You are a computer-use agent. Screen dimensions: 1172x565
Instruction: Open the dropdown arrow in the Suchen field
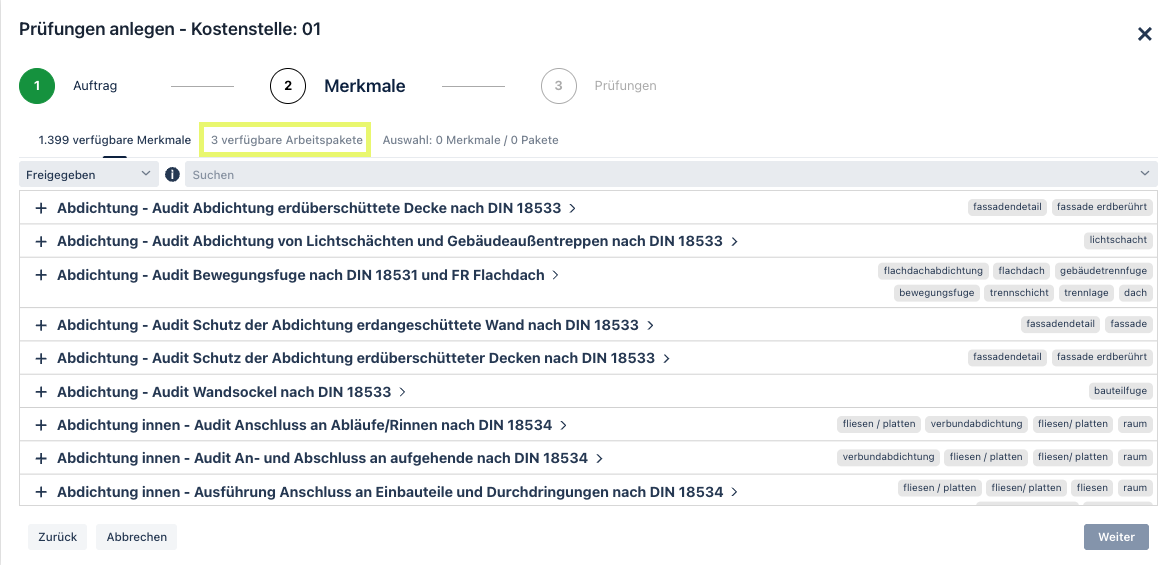(x=1144, y=174)
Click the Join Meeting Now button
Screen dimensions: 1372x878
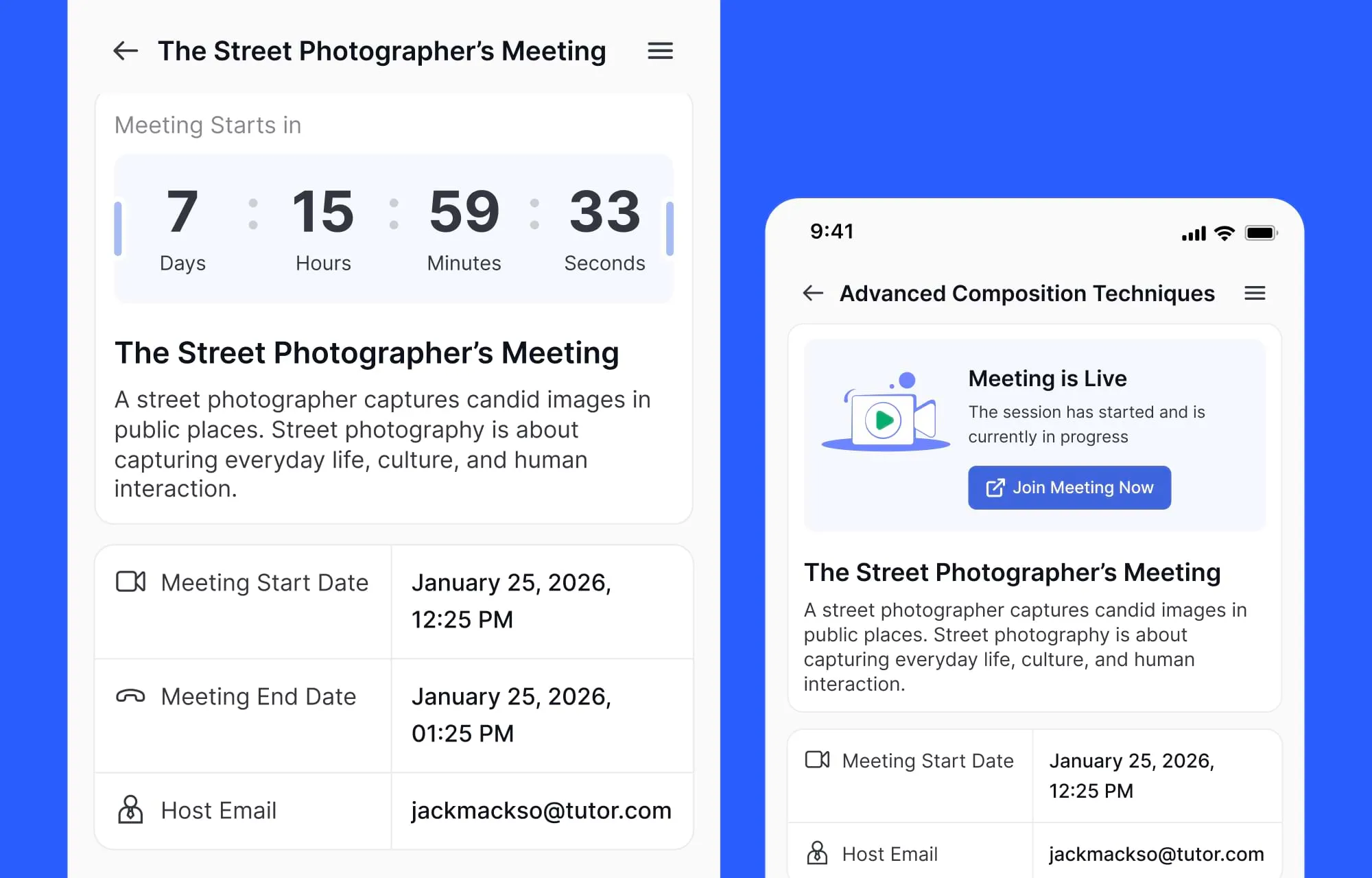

• _Brief_
Within the records, in how many lines does the string "dimensions" occur? Give the number and no other text.

• _Task output_
2